Mi colpì che non parlava volentieri dell’Ultimo tango, forse a causa delle controversie suscitate dalle dichiarazioni di Maria Schneider, mentre amava parlare di film che avevano avuto meno successo come La Luna o Il tè nel deserto.
Oltre alla relazione controversa con Godard, affrontai con lui anche il complicato rapporto con Marco Bellocchio: la rivalità tra i due era accentuata dal fatto che fossero della stessa generazione e provenissero da due città storicamente rivali come Parma e Piacenza. Ma quando parlammo dei Pugni in tasca Bernardo si sciolse in un sorriso dolcissimo e disse che si trattava di un capolavoro, poi, con quel po’ di snobismo disse in inglese «well done Marco».
Nulla però lo commuoveva come parlare del padre Attilio, che definiva «uno straordinario poeta», del fratello Giuseppe «un magnifico regista, che avrebbe meritato più successo» e di Pier Paolo Pasolini, che forse più di ogni altro è stato il suo mentore: «Accattone è un capolavoro, e da Pier Paolo ho imparato che nel cinema, in ogni forma d’arte essenziale cercare la verità».
Il suo primo film, La commare secca, è tratto proprio da un soggetto di Pasolini: lo realizzò quando aveva solo ventun anni e un giorno gli chiesi cosa fosse rimasto di quel giovanissimo autore nel maestro celebrato in ogni parte del mondo e trionfatore agli Oscar.

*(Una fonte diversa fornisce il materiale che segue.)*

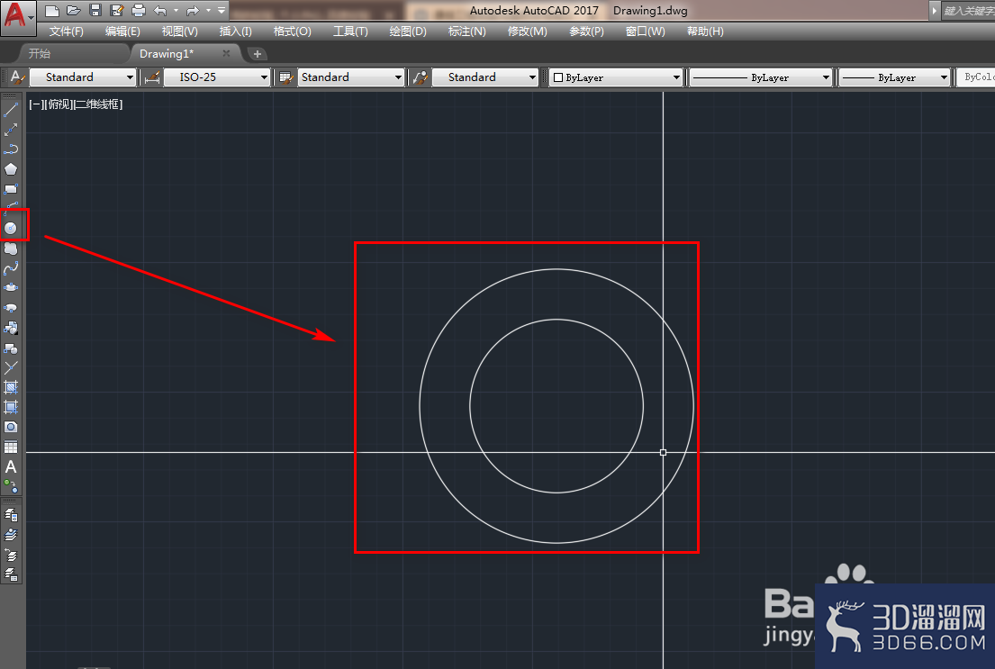Click the viewport label [俯视] control

[60, 104]
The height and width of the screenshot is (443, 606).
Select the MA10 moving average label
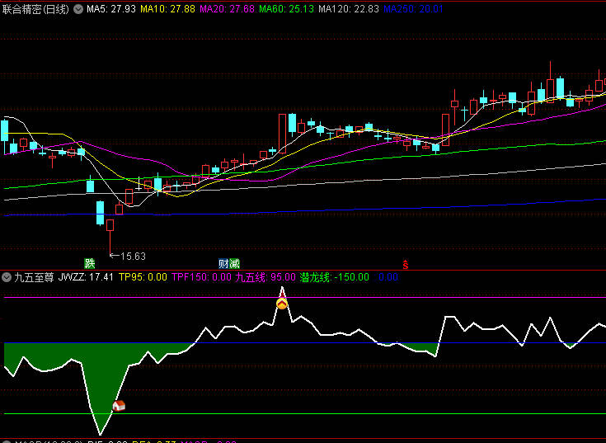[167, 9]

Mi rispose «la stessa ricerca, anche se con forme diverse».
Ormai viveva sulla sedia rotelle, ma continuava a ricevere gli amici nella sua bella casa di Trastevere. Erano quasi sempre giovani, con i quali dialogava con curiosità. L’ultima volta che l’ho visto gli ho chiesto come si sentisse e lui mi ha risposto: «Allegramente disperato o disperatamente allegro».